MIT researchers have developed a system that removes carbon dioxide from a stream of air at virtually any concentration level.
Most methods of removing carbon dioxide from a stream of gas require higher concentrations, such as those found in the flue emissions from fossil fuel-based power plants. Some systems can work with the low concentrations found in air, but the new method is claimed to be significantly less energy-intensive and expensive.
The technique, based on passing air through a stack of charged electrochemical plates, is described in Energy and Environmental Science, by MIT postdoc Sahag Voskian, who developed the work during his PhD, and T. Alan Hatton, the Ralph Landau Professor of Chemical Engineering.
According to MIT, the device is essentially a large, specialised battery that absorbs carbon dioxide from the air (or other gas streams) passing over its electrodes as it is being charged, and then releases the gas as it is being discharged. In operation, the device alternates between charging and discharging, with fresh air or feed gas being blown through the system during the charging cycle, and then the pure, concentrated carbon dioxide being blown out during the discharging.
As the battery charges, an electrochemical reaction takes place at the surface of each of a stack of electrodes. These are coated with polyanthraquinone, which is composited with carbon nanotubes. The electrodes have a natural affinity for carbon dioxide and readily react with its molecules in the airstream or feed gas. The reverse reaction takes place when the battery is discharged – during which the device can provide part of the power needed for the whole system – and in the process ejects a stream of pure carbon dioxide. The whole system operates at room temperature and normal air pressure.
“The greatest advantage of this technology over most other carbon capture or carbon absorbing technologies is the binary nature of the adsorbent’s affinity to carbon dioxide,” said Voskian. “This binary affinity allows capture of carbon dioxide from any concentration, including 400 parts per million, and allows its release into any carrier stream, including 100 per cent CO2.”
In a power plant where exhaust gas is being produced continuously two sets of such stacks of the electrochemical cells could be set up to operate in parallel, with flue gas being directed first at one set for carbon capture, then diverted to the second set while the first set goes into its discharge cycle. By alternating back and forth, the system could always be both capturing and discharging the gas. In the lab, the team has proven the system can withstand at least 7,000 charging-discharging cycles, with a 30 per cent loss in efficiency over that time.
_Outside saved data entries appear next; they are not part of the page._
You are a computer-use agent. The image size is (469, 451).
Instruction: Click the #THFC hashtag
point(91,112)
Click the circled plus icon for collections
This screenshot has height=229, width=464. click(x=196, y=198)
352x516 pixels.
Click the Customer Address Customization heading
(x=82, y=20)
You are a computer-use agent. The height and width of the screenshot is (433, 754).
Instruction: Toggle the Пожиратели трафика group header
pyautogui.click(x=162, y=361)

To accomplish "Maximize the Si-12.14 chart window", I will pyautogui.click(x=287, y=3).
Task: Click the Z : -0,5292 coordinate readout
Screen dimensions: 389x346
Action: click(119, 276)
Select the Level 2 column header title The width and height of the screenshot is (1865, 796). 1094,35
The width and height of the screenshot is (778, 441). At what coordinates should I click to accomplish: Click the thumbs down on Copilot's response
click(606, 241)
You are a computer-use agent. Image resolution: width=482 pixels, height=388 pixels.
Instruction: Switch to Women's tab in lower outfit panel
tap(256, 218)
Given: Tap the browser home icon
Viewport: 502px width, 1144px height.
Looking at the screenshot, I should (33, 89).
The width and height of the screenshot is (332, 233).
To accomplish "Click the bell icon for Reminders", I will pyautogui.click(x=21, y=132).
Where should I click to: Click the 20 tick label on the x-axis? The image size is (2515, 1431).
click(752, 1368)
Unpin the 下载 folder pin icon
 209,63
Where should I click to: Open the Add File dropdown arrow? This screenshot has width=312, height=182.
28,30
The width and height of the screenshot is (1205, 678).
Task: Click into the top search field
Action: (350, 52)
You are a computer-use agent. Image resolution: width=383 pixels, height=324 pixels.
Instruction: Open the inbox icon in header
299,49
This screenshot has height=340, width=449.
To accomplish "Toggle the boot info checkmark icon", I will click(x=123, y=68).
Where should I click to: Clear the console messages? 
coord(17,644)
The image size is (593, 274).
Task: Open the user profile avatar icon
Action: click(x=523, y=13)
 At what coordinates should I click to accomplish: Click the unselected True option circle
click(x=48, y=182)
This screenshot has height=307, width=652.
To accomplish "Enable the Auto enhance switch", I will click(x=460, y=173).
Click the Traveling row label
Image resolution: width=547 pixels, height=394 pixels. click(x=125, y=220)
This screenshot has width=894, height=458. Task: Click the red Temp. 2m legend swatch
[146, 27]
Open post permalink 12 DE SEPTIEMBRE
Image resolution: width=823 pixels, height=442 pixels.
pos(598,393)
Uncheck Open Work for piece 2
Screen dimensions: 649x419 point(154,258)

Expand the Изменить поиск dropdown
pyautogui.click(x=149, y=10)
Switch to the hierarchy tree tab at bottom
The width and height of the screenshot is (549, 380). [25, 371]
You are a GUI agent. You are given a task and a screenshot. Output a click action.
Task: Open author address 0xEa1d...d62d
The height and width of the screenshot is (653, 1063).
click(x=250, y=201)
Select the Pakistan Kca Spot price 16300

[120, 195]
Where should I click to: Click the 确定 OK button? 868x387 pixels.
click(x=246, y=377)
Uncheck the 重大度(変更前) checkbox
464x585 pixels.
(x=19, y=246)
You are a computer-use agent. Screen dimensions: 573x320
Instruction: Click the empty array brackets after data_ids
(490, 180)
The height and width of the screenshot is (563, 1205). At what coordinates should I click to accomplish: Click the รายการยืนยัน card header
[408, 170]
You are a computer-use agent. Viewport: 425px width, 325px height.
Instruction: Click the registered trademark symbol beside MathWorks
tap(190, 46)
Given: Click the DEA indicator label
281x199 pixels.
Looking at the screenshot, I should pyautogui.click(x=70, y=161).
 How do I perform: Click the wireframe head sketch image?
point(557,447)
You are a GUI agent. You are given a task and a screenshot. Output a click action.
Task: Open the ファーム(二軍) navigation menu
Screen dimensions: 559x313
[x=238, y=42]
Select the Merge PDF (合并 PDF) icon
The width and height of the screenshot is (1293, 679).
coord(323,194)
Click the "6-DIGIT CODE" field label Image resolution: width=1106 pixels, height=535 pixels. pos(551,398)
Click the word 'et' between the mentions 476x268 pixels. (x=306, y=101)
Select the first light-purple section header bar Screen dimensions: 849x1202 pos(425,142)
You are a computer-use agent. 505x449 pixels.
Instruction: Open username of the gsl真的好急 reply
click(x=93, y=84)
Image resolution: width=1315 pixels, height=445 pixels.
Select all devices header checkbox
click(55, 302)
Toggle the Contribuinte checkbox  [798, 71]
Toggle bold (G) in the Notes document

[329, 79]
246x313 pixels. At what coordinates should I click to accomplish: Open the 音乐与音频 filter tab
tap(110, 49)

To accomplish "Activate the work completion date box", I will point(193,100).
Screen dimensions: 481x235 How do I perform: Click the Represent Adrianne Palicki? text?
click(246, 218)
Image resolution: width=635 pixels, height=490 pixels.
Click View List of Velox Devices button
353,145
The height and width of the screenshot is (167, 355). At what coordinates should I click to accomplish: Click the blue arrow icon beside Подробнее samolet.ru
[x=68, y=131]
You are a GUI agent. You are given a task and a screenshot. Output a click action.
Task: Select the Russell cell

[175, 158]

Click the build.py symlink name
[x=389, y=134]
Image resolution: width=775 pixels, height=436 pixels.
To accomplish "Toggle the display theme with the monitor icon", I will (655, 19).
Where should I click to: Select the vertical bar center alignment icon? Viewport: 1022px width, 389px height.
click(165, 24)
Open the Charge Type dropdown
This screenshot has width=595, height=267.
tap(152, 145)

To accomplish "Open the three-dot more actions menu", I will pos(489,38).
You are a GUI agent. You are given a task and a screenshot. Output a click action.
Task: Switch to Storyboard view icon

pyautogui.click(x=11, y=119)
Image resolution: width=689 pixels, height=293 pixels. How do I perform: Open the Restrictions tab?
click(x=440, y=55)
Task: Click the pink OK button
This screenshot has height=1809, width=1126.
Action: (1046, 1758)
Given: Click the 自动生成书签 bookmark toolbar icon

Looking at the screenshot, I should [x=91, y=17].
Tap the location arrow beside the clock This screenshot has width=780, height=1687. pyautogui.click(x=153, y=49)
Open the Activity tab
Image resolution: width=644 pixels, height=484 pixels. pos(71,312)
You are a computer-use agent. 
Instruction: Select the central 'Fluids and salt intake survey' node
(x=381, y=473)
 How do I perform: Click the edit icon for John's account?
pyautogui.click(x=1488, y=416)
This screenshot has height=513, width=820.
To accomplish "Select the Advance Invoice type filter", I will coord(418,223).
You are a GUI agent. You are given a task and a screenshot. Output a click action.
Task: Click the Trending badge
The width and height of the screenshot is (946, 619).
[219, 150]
The electrodes themselves can be manufactured by standard chemical processing methods. While this is currently done in a laboratory setting, it can be adapted so that ultimately, they could be made in large quantities through a roll-to-roll manufacturing process. This system uses about one gigajoule of energy per ton of carbon dioxide captured. Other existing methods have energy consumption which vary between 1 to 10 gigajoules per ton, depending on the inlet carbon dioxide concentration, Voskian said.
The researchers have set up a company called Verdox to commercialise the process.